→ Problema curto
Copie, sem alterar nada, o trecho do texto sobre o Subúrbio Ferroviário de Salvador que vai de "Histórias e belezas do subúrbio |" até "e à marginalidade.".

→ Fonte
┄┄┄┄┄┄┄┄┄┄┄┄┄┄┄┄┄┄┄┄

Histórias e belezas do subúrbio | A TARDE
Atarde > Muito

Histórias e belezas do subúrbio

Publicado domingo, 03 de janeiro de 2021 às 08:44 h | Atualizado em 03/01/2021, 08:55 | Autor: Yumi Kuwano e Adriano Motta
Antiga fábrica de tecidos São Braz, em Plataforma | Foto: Olga Leiria | Ag. A TARDE
Antiga fábrica de tecidos São Braz, em Plataforma | Foto: Olga Leiria | Ag. A TARDE -

O Subúrbio Ferroviário de Salvador é um território com lindas paisagens, pleno de história, desconhecido de boa parte da população e, claro, por turistas. São espaços que quem mora, conhece ou admira a região luta para serem valorizados.

No início da colonização, portugueses se instalaram ali e foram construindo igrejas e engenhos. Séculos depois, vieram casas de veraneio e hoje o local é associado à pobreza e à marginalidade.

Mesmo com todas as transformações e avanços ao longo dos anos, um aspecto que ainda preocupa quem mora na região são as dificuldades enfrentadas diariamente por quem precisa se deslocar para o centro de Salvador.

O transporte ainda se mostra muito precário e ineficiente para a população local. Para se deslocar com destino ao centro, a trabalho ou estudo, é rotina ter que sair de casa com muita antecedência. À noite, então, não é nada fácil.

┄┄┄┄┄┄┄┄┄┄┄┄┄┄┄┄┄┄┄┄

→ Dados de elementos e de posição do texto
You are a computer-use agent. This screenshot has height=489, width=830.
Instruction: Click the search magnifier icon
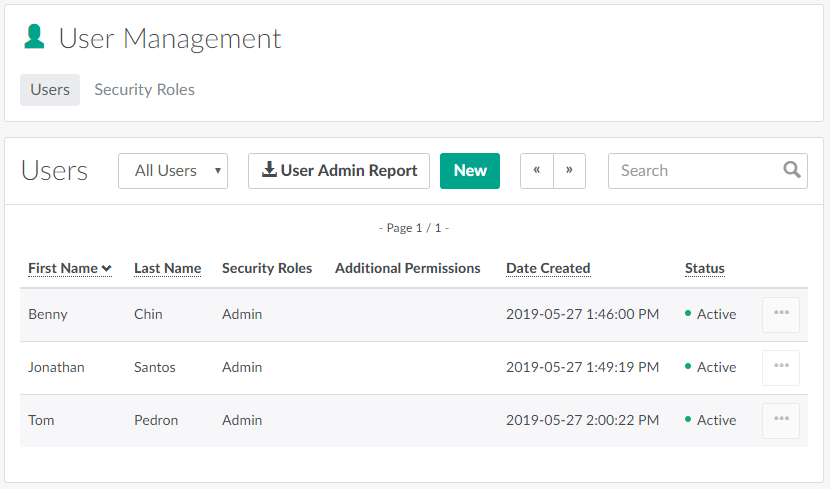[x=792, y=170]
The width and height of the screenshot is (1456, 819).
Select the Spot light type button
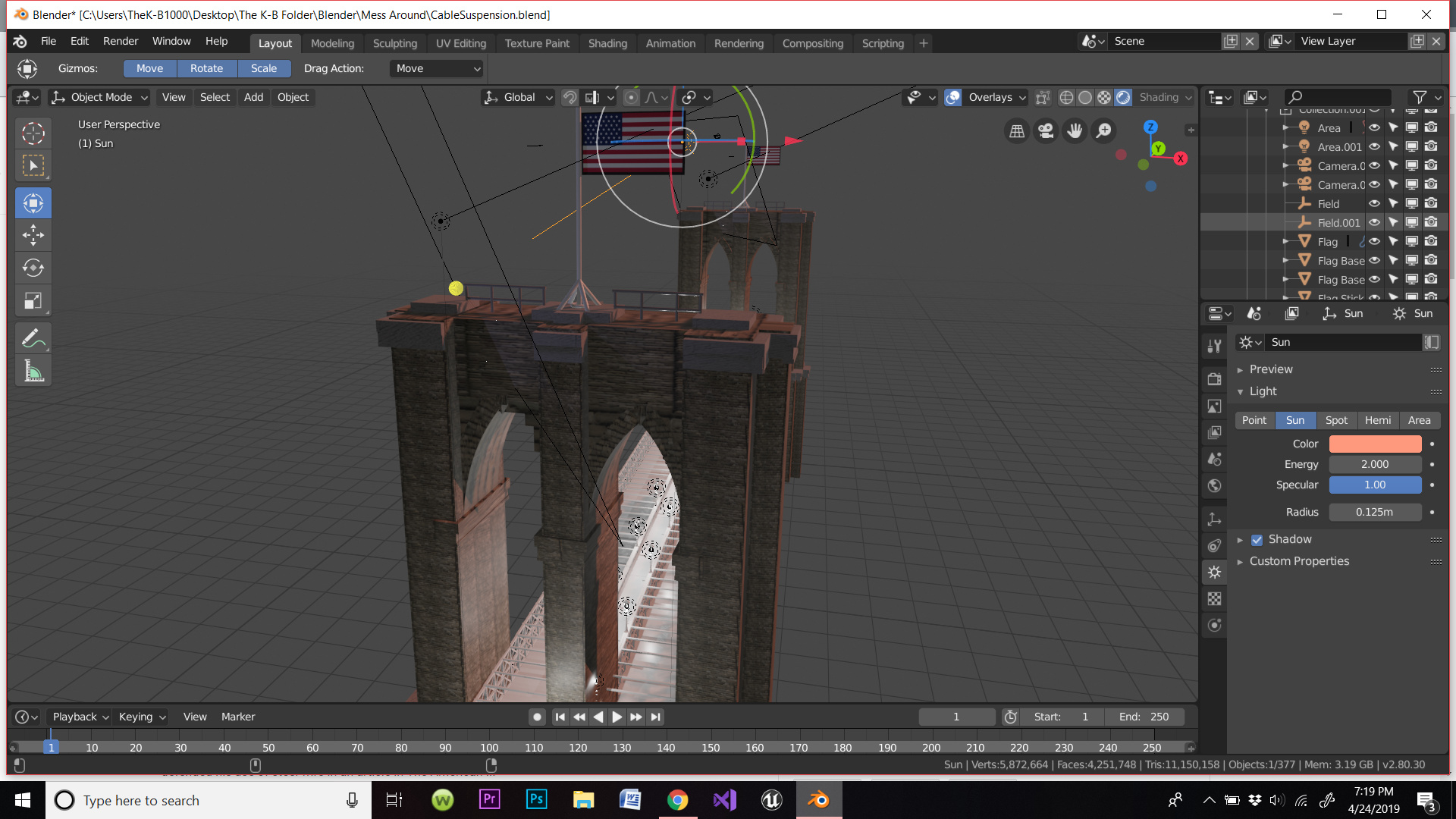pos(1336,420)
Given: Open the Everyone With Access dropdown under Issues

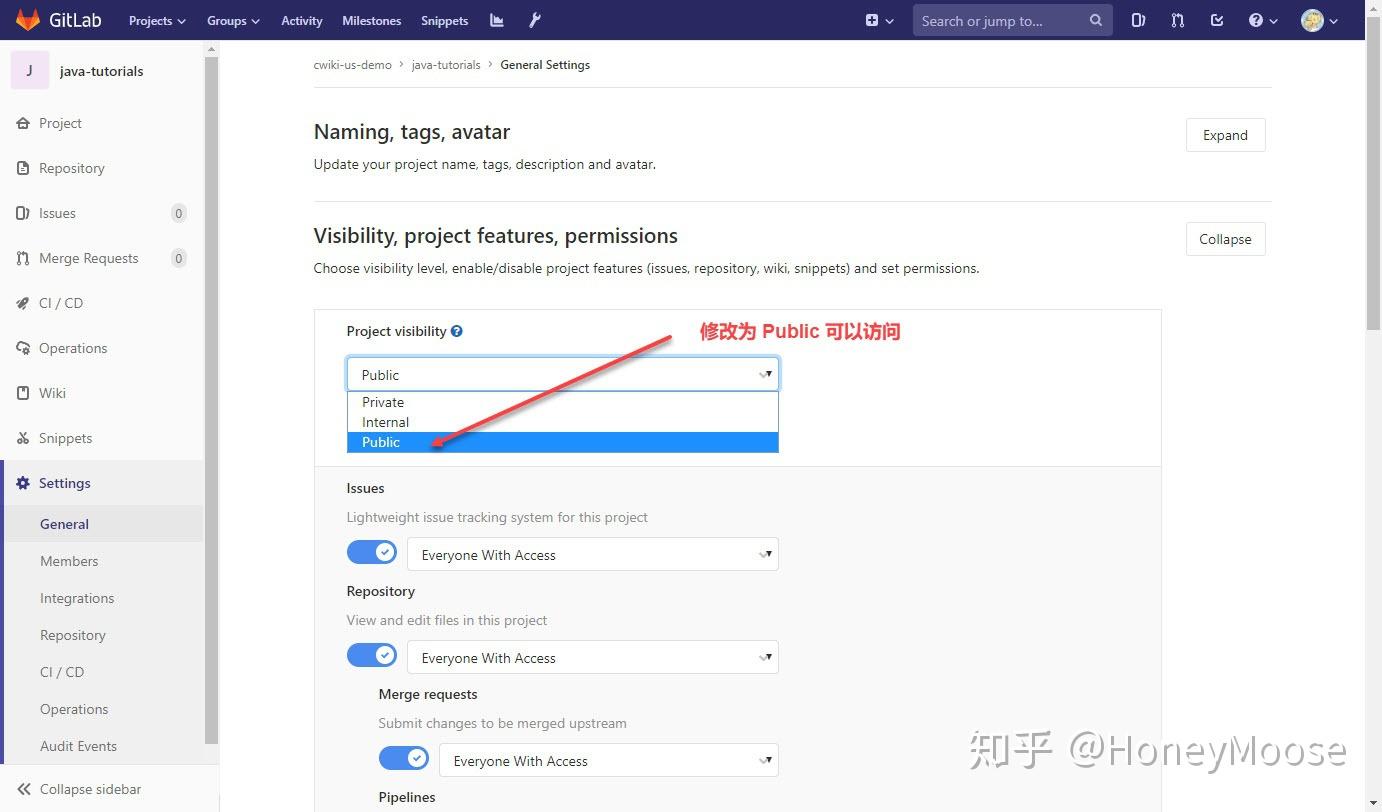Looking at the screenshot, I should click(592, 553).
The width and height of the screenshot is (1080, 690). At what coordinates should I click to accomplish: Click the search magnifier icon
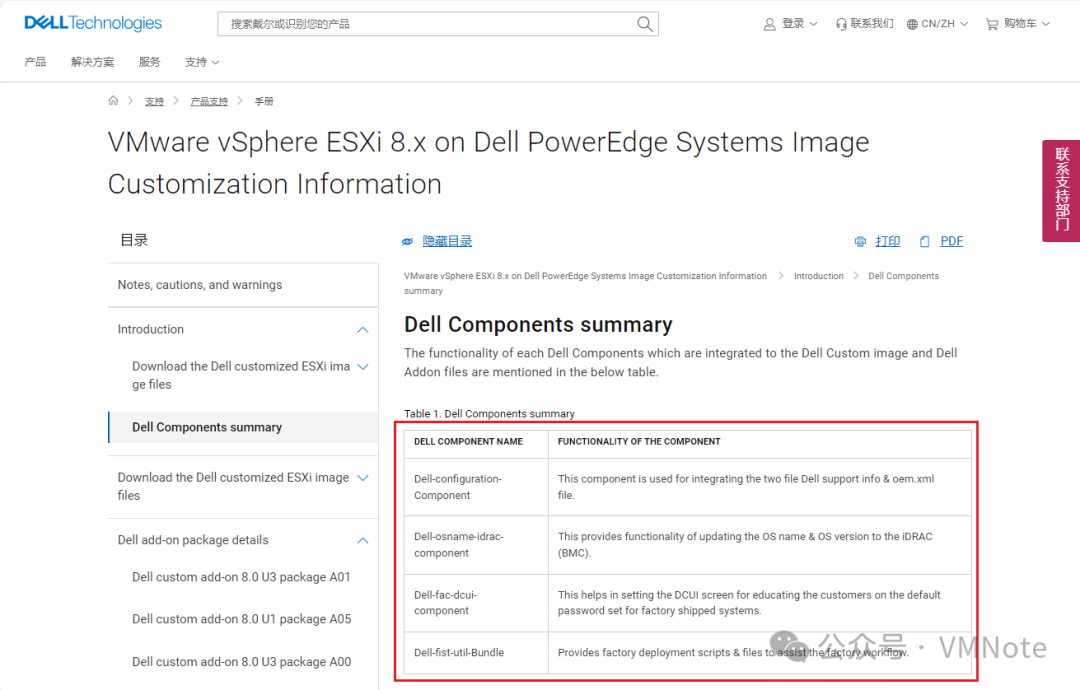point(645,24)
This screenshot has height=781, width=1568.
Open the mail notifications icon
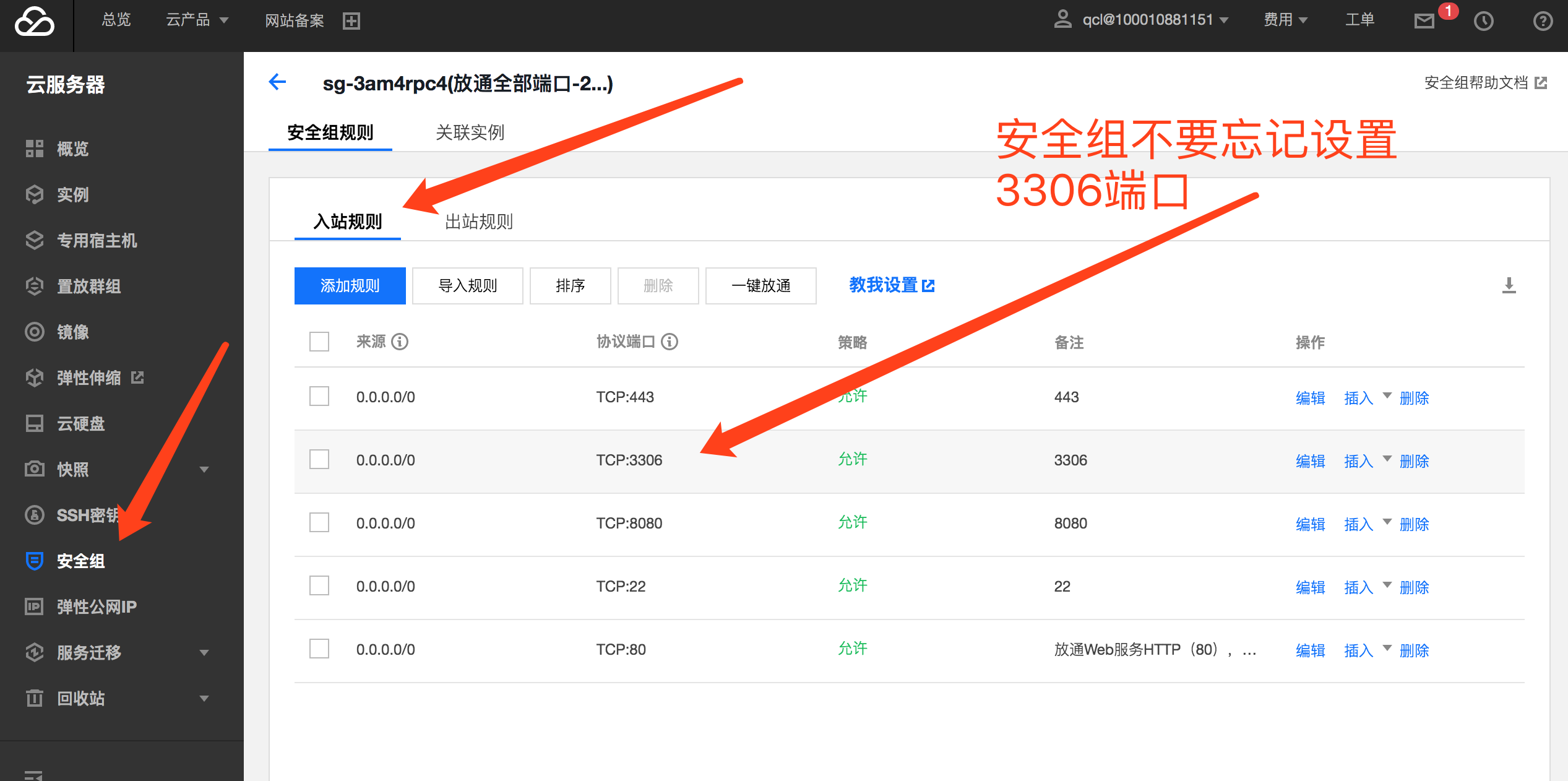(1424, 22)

┄┄┄┄┄┄┄┄┄┄┄┄┄┄┄┄┄┄┄┄

→ Resultado
Histórias e belezas do subúrbio | A TARDE
Atarde > Muito

Histórias e belezas do subúrbio

Publicado domingo, 03 de janeiro de 2021 às 08:44 h | Atualizado em 03/01/2021, 08:55 | Autor: Yumi Kuwano e Adriano Motta
Antiga fábrica de tecidos São Braz, em Plataforma | Foto: Olga Leiria | Ag. A TARDE
Antiga fábrica de tecidos São Braz, em Plataforma | Foto: Olga Leiria | Ag. A TARDE -

O Subúrbio Ferroviário de Salvador é um território com lindas paisagens, pleno de história, desconhecido de boa parte da população e, claro, por turistas. São espaços que quem mora, conhece ou admira a região luta para serem valorizados.

No início da colonização, portugueses se instalaram ali e foram construindo igrejas e engenhos. Séculos depois, vieram casas de veraneio e hoje o local é associado à pobreza e à marginalidade.